Reporters on the Job

March 13, 2000

*Battalion 745 first came to our attention after the death of Sander Thoenes last September. But during his travels around East Timor, the Monitor's Cameron Barr kept hearing disturbing reports about the unit.

On Oct. 3 in Fuiloro, a town near the battalion headquarters in Los Palos, an earnest young man told him that 745 soldiers had abducted and killed his brother four weeks earlier.

Late in October, the Roman Catholic bishop of Baucau told Cameron that the battalion had killed six people as it passed through the city on Sept. 21.

In November, Cameron reported in the Monitor that international investigators working on the Thoenes case had reached the initial conclusion that Battalion 745 was responsible for his death.

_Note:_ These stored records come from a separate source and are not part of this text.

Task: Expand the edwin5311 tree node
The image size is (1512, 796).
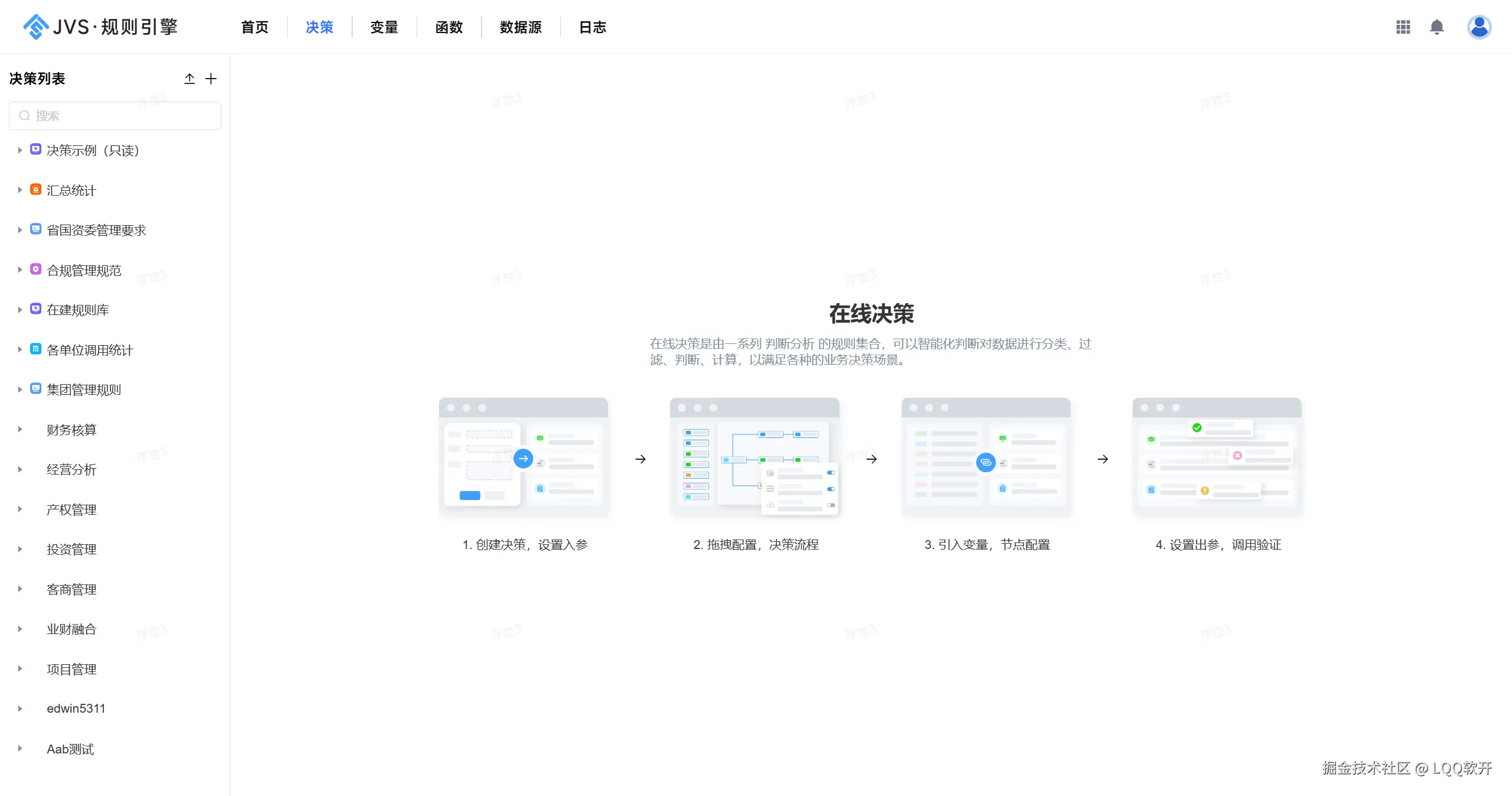Action: pos(19,709)
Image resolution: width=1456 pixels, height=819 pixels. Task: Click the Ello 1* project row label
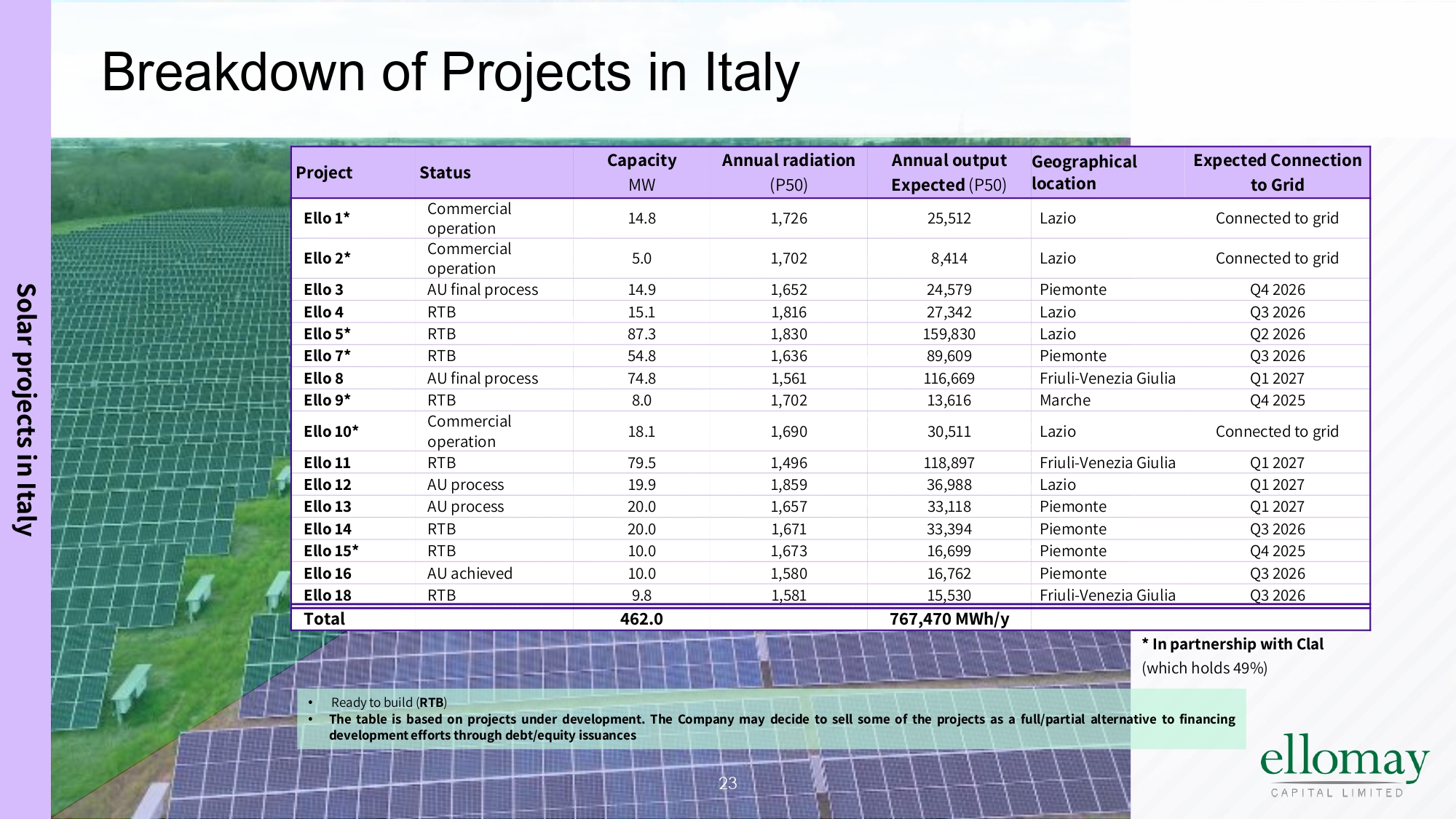327,218
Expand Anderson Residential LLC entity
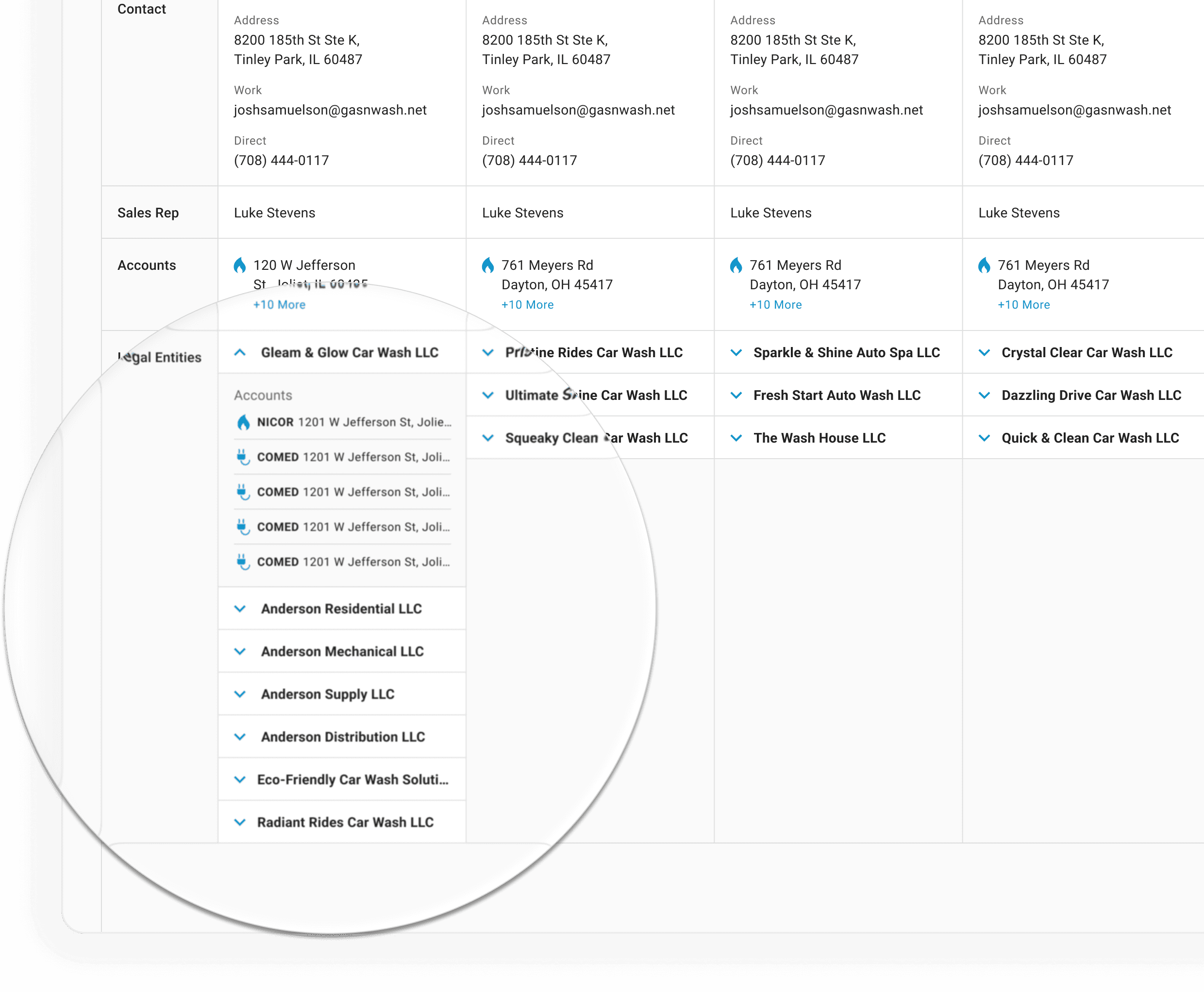 pos(240,609)
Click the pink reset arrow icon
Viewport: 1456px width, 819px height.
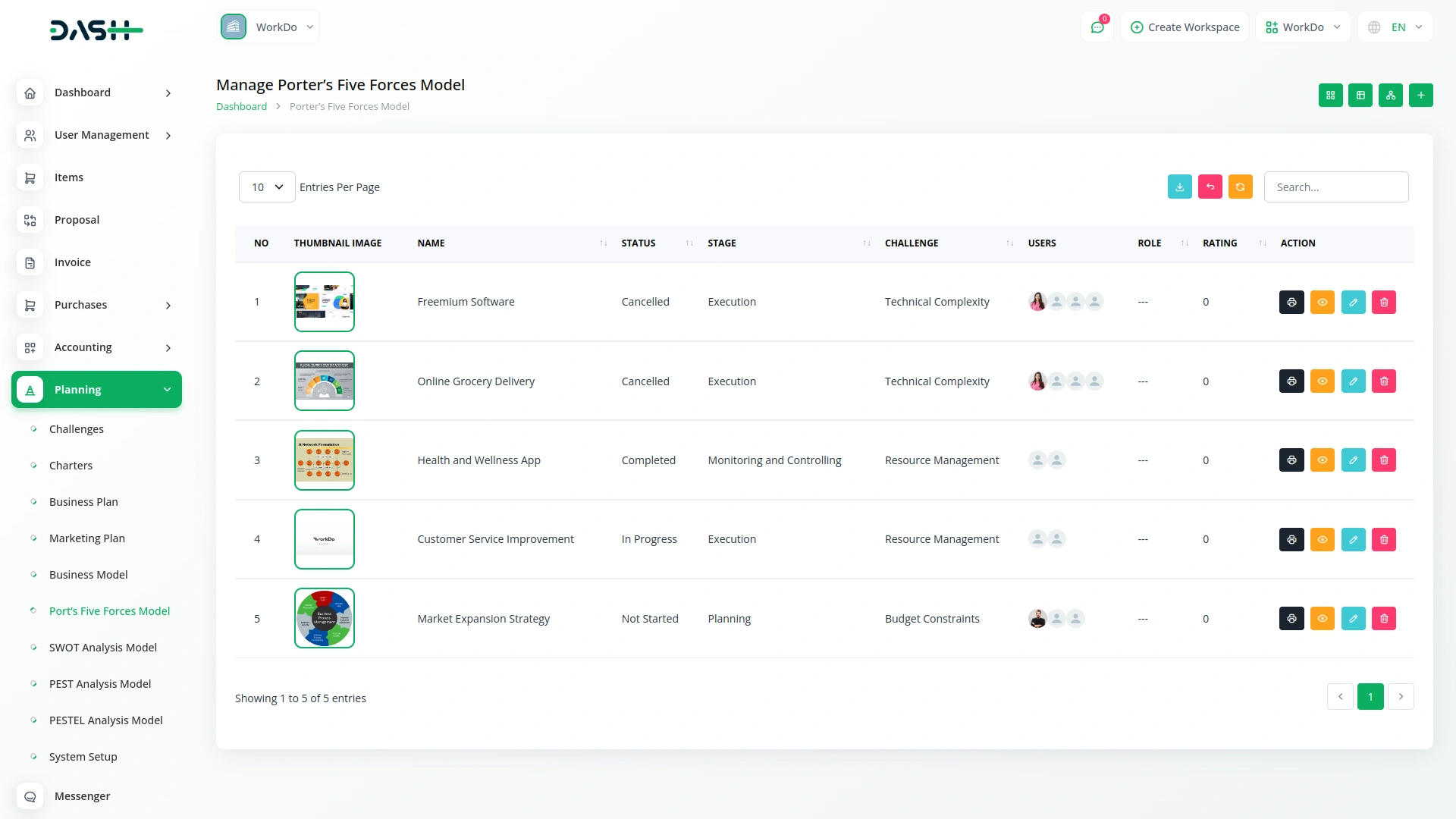(x=1210, y=187)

We wondered why this battalion's name kept coming up. What was the unit doing during its last days in East Timor? Was Sander's murder a random act or part of a pattern?

If the claims about Battalion 745 proved true, they would refute the still oft-recited line that the Indonesian military was not directly involved in September's campaign of violence in East Timor.

This January Cameron traveled to Kupang, in West Timor, to meet Lt. Col. Yacob Sarosa, the 745 battalion commander. It was the first time the officer had discussed the accusations against Battalion 745 with a foreign journalist.

Cameron also spent a week in East Timor retracing the convoy's route out of the territory. Human rights organizations in Jakarta and Dili provided initial leads, but many of the people he interviewed had never talked to official investigators or human rights workers.

In Los Palos, he located former 745 Sergeant 2nd Class Hermenegildo dos Santos, who had testified to Australian investigators about the battalion's activities. Mr. dos Santos had earlier rejected journalists' attempts to interview him, but he sat down twice with Cameron to provide an insider's account of the convoy and some corroboration about the events along the way.

As Cameron's investigation shows, the last days of the 745 in East Timor were a chilling coda to Indonesia's 24-year occupation of the former Portuguese territory.